**DOCUMENT EXCERPT:**

[start]

Good integration of wind and solar power into the energy system can make the difference between a problematic and a success story. 

Planners must ask questions like:  

  • How much wind and solar is optimal under different assumptions about fuel prices and policy goals? 
  • Where to locate the plants? 
  • How to balance the varying generation? 
  • In Ethiopia: What is the role of hydro power in the green transition?


Ea Energy Analyses is assisting Governments and power companies around the world with use of the Balmorel model. The Balmorel model is a power sector model that can analyse large power systems. Optimal dispatch of plants and least-cost investment in both generation and transmission can be computed. Scenarios for possible future development for the next 10 to 30 years can be compared. The model works with hourly time resolution, which is crucial in relation to variable renewable energy like wind and solar power.  

The model is open source and is used in Denmark, the Nordic countries, the Baltic countries, all of Europe, Mexico, Indonesia, Vietnam, China, Turkey, Egypt, South Africa and Eastern Africa. 

In an analysis of the best power expansion possibilities in East Africa, the wind and solar resources were described with detailed data (wind speed and solar irradiation) for 50 potential sites in Sudan, Ethiopia and Kenya.

[end]

[Element lookup records]
[start]

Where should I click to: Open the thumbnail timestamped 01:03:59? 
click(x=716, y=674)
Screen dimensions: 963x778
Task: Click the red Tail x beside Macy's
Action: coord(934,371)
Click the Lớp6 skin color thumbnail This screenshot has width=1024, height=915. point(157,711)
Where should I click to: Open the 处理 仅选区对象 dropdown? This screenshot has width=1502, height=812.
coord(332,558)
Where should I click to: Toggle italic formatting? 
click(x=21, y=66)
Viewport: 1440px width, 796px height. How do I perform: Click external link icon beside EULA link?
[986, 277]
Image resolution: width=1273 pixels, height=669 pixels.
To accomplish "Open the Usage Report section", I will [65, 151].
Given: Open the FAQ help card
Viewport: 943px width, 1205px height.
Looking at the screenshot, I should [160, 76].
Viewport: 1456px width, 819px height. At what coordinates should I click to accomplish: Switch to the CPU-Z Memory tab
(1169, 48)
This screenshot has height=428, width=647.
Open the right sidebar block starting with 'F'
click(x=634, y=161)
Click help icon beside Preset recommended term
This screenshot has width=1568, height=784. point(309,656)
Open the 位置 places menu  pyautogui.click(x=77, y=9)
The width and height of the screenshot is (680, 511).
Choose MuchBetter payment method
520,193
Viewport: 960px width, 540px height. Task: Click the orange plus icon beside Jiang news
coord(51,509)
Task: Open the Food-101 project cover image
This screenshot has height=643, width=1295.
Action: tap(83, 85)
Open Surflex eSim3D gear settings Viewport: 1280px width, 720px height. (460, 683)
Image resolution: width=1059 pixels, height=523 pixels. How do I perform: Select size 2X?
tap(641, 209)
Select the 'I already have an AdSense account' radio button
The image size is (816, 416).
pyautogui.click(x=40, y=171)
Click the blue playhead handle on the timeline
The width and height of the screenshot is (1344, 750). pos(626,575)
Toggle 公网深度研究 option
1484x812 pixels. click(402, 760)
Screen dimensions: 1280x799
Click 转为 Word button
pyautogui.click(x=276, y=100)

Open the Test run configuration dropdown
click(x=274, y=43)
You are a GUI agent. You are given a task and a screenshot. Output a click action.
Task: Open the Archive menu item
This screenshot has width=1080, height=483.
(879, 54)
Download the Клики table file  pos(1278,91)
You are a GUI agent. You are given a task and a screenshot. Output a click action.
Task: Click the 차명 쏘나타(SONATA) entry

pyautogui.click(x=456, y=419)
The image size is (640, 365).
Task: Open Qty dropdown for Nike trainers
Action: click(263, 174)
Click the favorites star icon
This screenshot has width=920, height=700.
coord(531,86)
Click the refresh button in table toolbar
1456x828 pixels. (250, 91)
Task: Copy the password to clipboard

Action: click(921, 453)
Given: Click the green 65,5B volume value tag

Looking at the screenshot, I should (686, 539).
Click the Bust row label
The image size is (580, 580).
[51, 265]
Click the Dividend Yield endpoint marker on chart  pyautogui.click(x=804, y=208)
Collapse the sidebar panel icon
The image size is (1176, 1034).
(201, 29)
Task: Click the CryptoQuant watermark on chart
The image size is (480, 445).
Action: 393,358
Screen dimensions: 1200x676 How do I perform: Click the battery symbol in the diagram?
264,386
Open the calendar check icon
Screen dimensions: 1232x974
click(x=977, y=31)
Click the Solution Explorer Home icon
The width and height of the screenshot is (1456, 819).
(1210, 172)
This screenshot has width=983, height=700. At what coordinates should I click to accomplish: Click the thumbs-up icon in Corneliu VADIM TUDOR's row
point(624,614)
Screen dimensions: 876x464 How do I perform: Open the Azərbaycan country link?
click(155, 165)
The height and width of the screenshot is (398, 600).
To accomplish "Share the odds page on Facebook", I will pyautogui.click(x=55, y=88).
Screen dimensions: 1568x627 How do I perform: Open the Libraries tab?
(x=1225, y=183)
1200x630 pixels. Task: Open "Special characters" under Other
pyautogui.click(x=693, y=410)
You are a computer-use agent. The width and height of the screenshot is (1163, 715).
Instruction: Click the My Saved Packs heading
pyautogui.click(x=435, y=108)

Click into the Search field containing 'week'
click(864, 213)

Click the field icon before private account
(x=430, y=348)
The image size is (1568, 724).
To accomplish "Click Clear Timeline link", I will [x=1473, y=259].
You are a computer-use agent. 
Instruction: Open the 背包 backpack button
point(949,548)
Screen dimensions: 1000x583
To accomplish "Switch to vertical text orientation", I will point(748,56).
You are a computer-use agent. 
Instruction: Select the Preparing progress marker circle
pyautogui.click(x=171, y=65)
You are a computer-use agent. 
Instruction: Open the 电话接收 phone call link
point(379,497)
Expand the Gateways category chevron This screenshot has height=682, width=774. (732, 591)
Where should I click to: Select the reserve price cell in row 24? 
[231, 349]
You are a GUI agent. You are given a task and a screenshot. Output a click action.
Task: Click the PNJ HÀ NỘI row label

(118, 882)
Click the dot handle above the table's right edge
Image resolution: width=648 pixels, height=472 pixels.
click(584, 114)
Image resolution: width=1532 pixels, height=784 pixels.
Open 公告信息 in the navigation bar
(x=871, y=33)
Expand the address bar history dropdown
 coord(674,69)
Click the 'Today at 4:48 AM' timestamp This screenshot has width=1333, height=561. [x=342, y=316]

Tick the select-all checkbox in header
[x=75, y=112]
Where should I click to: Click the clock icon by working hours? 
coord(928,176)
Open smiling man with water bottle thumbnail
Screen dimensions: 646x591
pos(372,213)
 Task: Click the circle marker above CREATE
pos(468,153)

[end]

**WHAT YOU WILL DO:**
1. List every question that the text on wind and solar integration says planners must ask.
2. Resume the text on wind and solar integration, starting right after its last sentence.

**RESULTS BY TASK:**
1.
- How much wind and solar is optimal under different assumptions about fuel prices and policy goals?
- Where to locate the plants?
- How to balance the varying generation?
- In Ethiopia: What is the role of hydro power in the green transition?

2.
Several scenarios were analysed, e.g. a least-cost scenario with no policy restrictions, a high fuel scenario, high CO2 price, delayed wind and solar expansion, as well as high and low interest rate. 


The results indicate that the best business cases for wind and solar was in Sudan and Kenya – because of good wind resources and because of higher electricity costs in those countries.  

Ethiopia, on the other hand, will have an important role in balancing the varying wind and solar generation. Optimal flow on the transmission lines between the countries is clearly determined by the generation from wind and solar power. 

The analyses highlighted the importance of dynamic trade: The wind and solar generation in the countries vary, and may give incentive to a power flow to the North (from cheap to expensive power) in one hour, while a few hours later the direction may be opposite.